Ce régime prolonge le principe pollueur-payeur : celui qui cause un dommage écologique grave peut être tenu de prendre des mesures de prévention et de réparation. Pour l'exploitant comme pour le chargé d'affaires, c'est un rappel que la remise en état d'un milieu peut être exigée, au-delà des seules sanctions.

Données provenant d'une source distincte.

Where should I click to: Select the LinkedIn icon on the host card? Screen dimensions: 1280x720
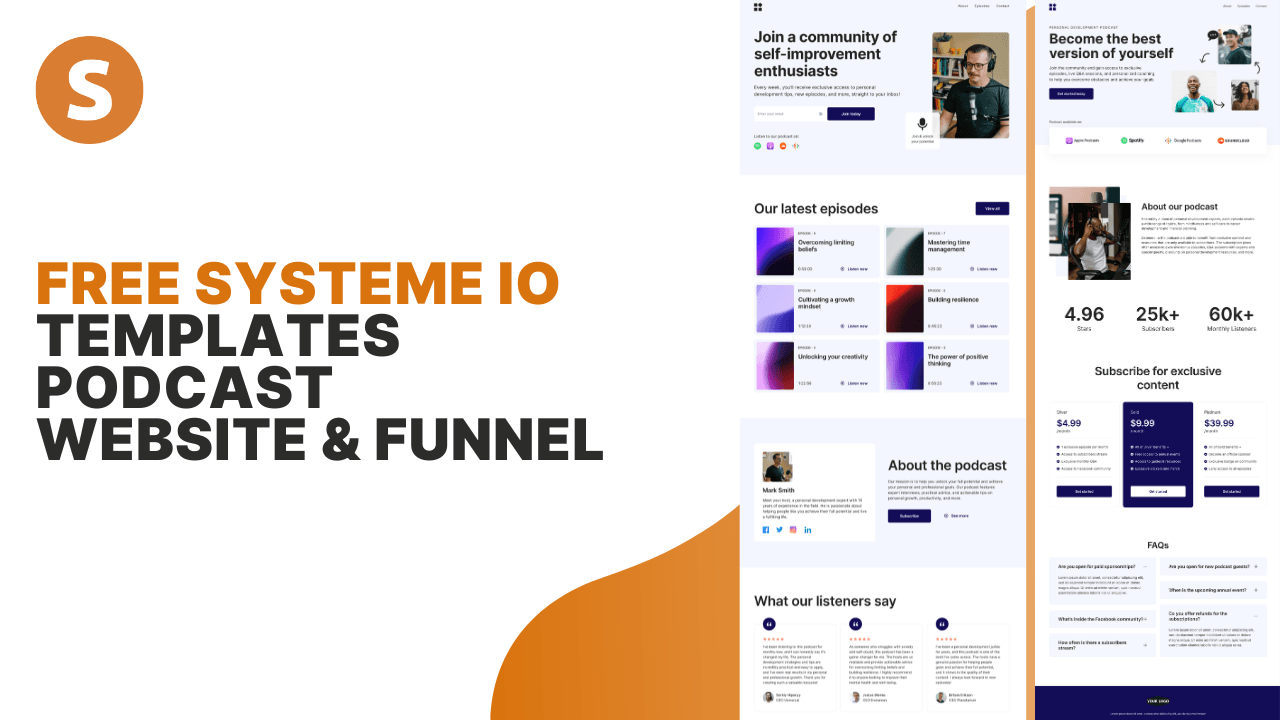pos(808,529)
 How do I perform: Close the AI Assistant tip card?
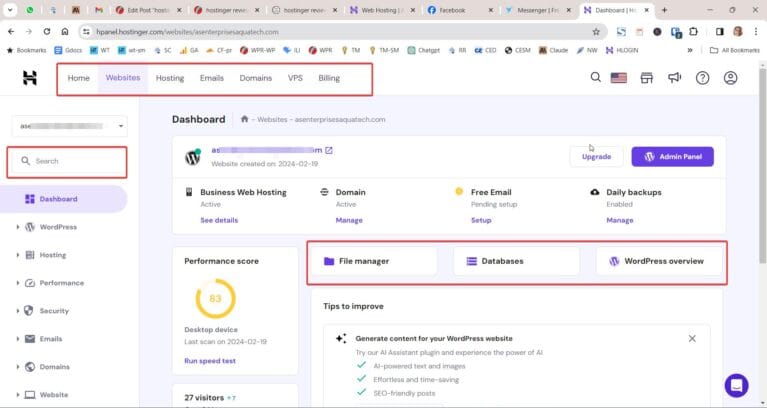(692, 339)
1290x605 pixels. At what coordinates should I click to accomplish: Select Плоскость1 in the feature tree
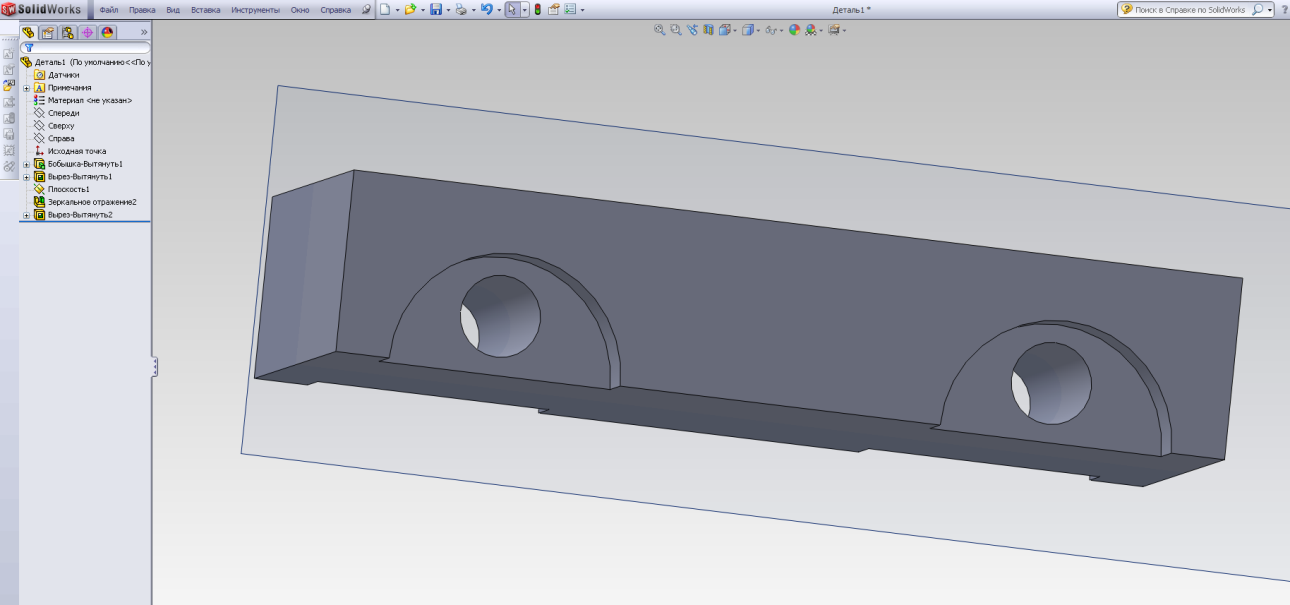pos(68,189)
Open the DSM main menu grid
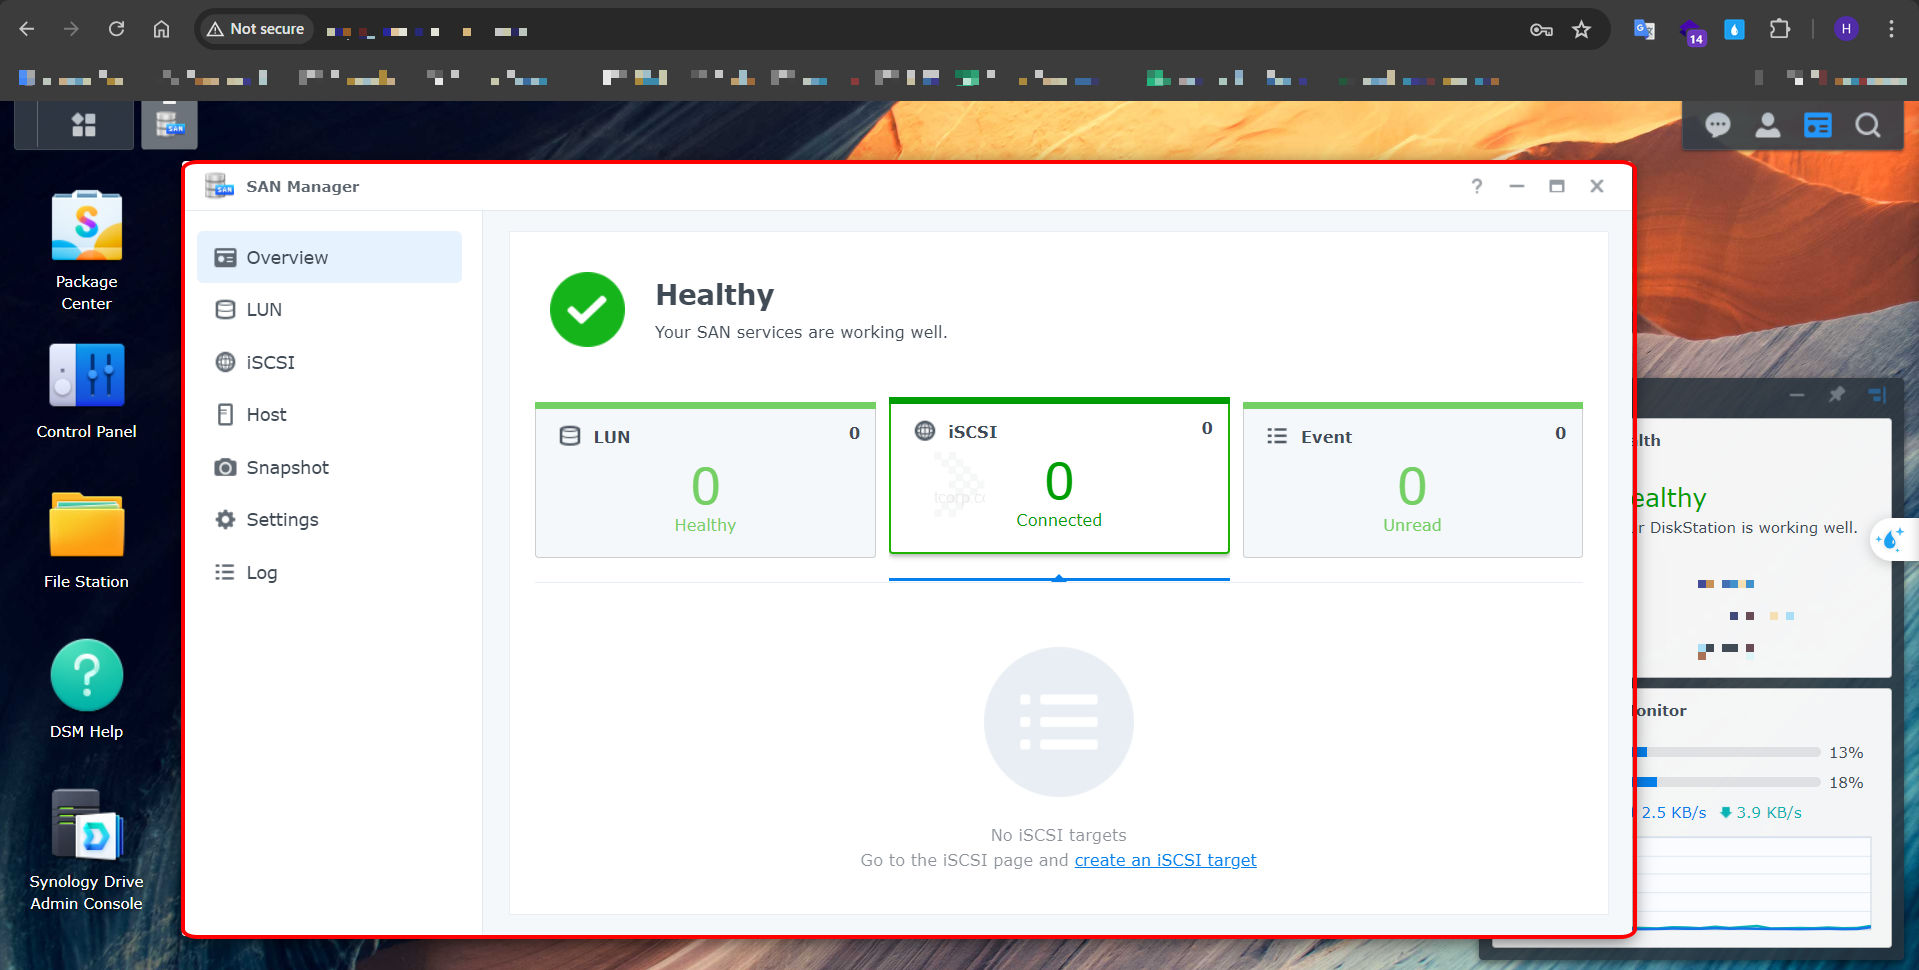 tap(84, 125)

Les réflexes terrain de ce chapitre — je vérifie avant d'agir :
- je vérifie qui est l'exploitant / le maître d'ouvrage et donc qui porte la responsabilité, avant d'engager une démarche ;
- je vérifie quel interlocuteur est compétent (DREAL, agence de l'eau, OFB, ADEME) avant de poser ma question ;
- je vérifie quels niveaux de responsabilité (administrative, civile, pénale) un manquement peut déclencher avant de minimiser un écart ;
- je vérifie si une réparation du dommage écologique peut être attendue, au-delà de la simple mise en conformité.
À retenir
- L'exploitant / maître d'ouvrage est le premier responsable ; le chargé d'affaires l'aide à tenir ses obligations, sans s'y substituer.
- Côté État : l'inspection des installations classées (DREAL) contrôle et instruit, le préfet décide et signe les arrêtés.
- Organismes d'appui : agences de l'eau (bassins, redevances), OFB (biodiversité), ADEME (transition), bureaux d'études (expertise).
- Les riverains et associations ont des droits d'information, de participation et de recours : un acteur à ne pas négliger.
- Trois responsabilités peuvent se cumuler : administrative, civile, pénale. Un même fait peut déclencher les trois.
- La responsabilité environnementale (L160 et suivants) vise la réparation du dommage écologique lui-même, dans la logique pollueur-payeur.